L'Iran pianifica di attuare in tempi brevi la sua vendetta dopo gli attacchi delle ultime settimane alle sue postazioni militari in Siria e di lanciare missili sul nord d'Israele. La provenienza militare segreta rende molto affidabili le informazioni affidate a un canale televisivo. Schiere di missili terra-terra vengono armati per colpire soprattutto, sembra, strutture militari, e la cura ne è probabilmente affidata a Hezbollah o a altri amici intimi, presenti in forza, della Repubblica degli Ayatollah. Questo per potere, dopo il colpo, negare la responsabilità di Teheran in prima persona: ma il comando dell'operazione è in prima persona delle «Guardie della Rivoluzione», l'intraprendente braccio armato dell'Iran più deciso a una politica espansionistica.
Il capo della forza speciale in loco è Ali Ajiazade, agli ordini dello stratega principe della conquista iraniana del Medio Oriente, il generale della «Forza Quds» Qasem Suleimani. I precedenti dell'operazione di guerra sono nell'operazione israeliana su territorio siriano quando sono state rase al suolo due strutture importanti per il disegno egemonico iraniano. Poi, due settimane fa, vicino a Homs, è stata distrutta la grossa base di missili a lunga gittata sempre operata dagli iraniani, e ci sono stati altri morti.
Il primo ministro israeliano Benjamin Netanyahu ha detto subito di essere determinato a prevenire una presenza iraniana in Siria anche a prezzo di un conflitto diretto, concetto ribadito in queste ore dal ministro dell'Energia Yuval Steinitz, secondo cui Israele potrebbe eliminare il presidente siriano Bashar al-Assad «se consentirà all'Iran di trasformare la Siria in una base militare per attaccarci». Perchè Israele parla così?
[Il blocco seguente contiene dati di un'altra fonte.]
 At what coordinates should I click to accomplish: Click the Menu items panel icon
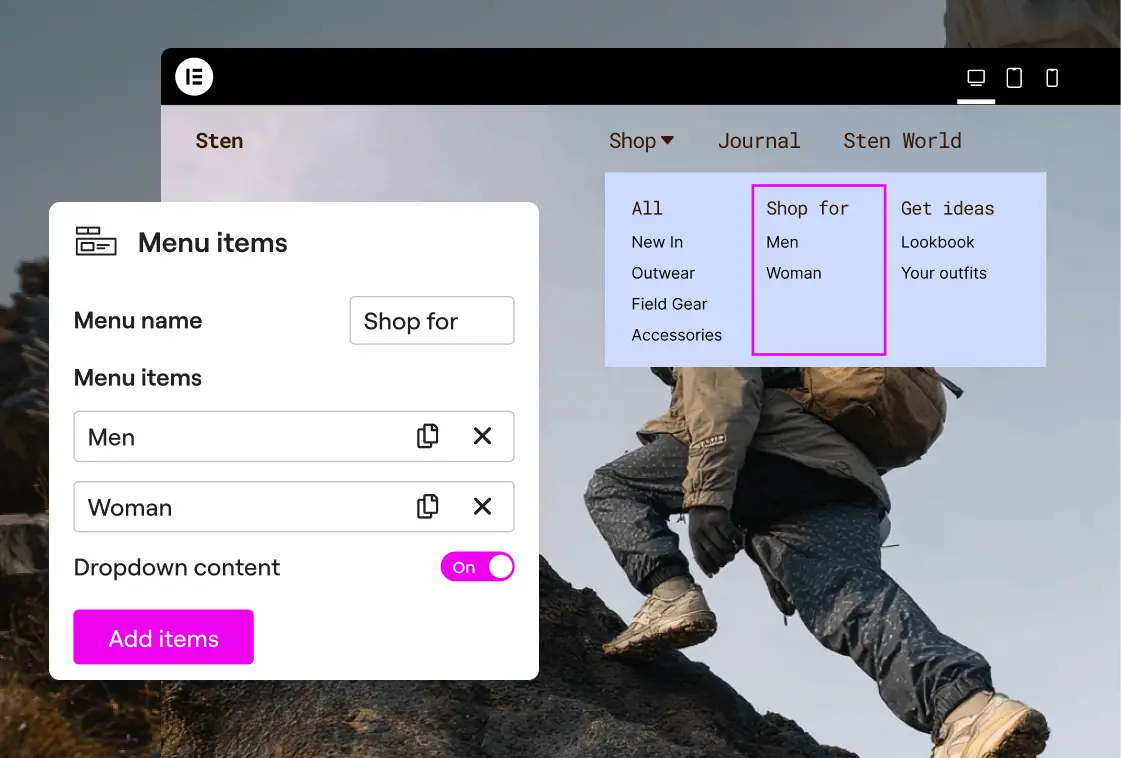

Le ragioni sono due: gli iraniani sono molto preoccupati per la scadenza del 12 maggio che vedrà una decisione di Trump sul mantenimento o meno dell'accordo nucleare, e possono stare meditando azioni di deterrenza molto aggressive. Israele vuole dissuaderli. In secondo luogo, Netanyahu domani avrà a Mosca un incontro fatale con Putin, e sta dispiegando le sue carte. Bibi va in Russia con volto particolarmente amichevole: assisterà alla parata dell'Armata Rossa in ricordo della vittoria su Hitler, e Israele è fra i pochissimi Paesi ad aver costruito sul suo territorio un monumento (a Herzlya) in cui si ricordano i 20 milioni di morti sovietici e il loro eroico contributo alla vittoria sul nazifascismo. Putin venne nel 2012 all'inaugurazione. Da allora Netanyahu e Putin hanno avuto rapporti cordiali: adesso l'alleato iraniano di Putin, coi suoi Hezbollah, minaccia tutta l'area, avendo al centro il suo odio inveterato per Israele. Putin si sentirà ripetere da Netanyahu che siamo sull'orlo di una vera guerra con conseguenze incommensurabili se non viene posto un blocco alla presenza iraniana sul confine dello Stato Ebraico, e gli verrà chiesto di nuovo di non vendere al regime siriano il sistema antimissile S300, uno dei più strategicamente definitivi: se l'Iran lo controllasse, per Israele sarebbe molto dura. Non solo Israele è in una situazione problematica anche a causa, oltre che della Siria, del Libano, dell'Irak e dello Yemen mentre l'Arabia Saudita, l'Egitto, la Giordania e persino il Marocco denunciano come distruttiva di ogni equilibrio la presenza imperialista iraniana. Putin aveva calcolato tutto questo quando ha permesso all'Iran di penetrare in forze in Siria, creandogli così letteralmente un confine con Israele? Probabilmente anche lui oggi è interessato a mettere un freno agli ayatollah e a Qasem Sulemani, non ha interesse a un conflitto diretto con Trump così schierato contro l'Iran.
Intanto mentre si avvicina il 12 di
maggio, si approssima anche la giornata in cui, il 14, verrà trasferita l'ambasciata a Gerusalemme: oltre a un momento di gioia, per Israele si preparano molta tensione e pericolo di attacchi terroristici da parte palestinese.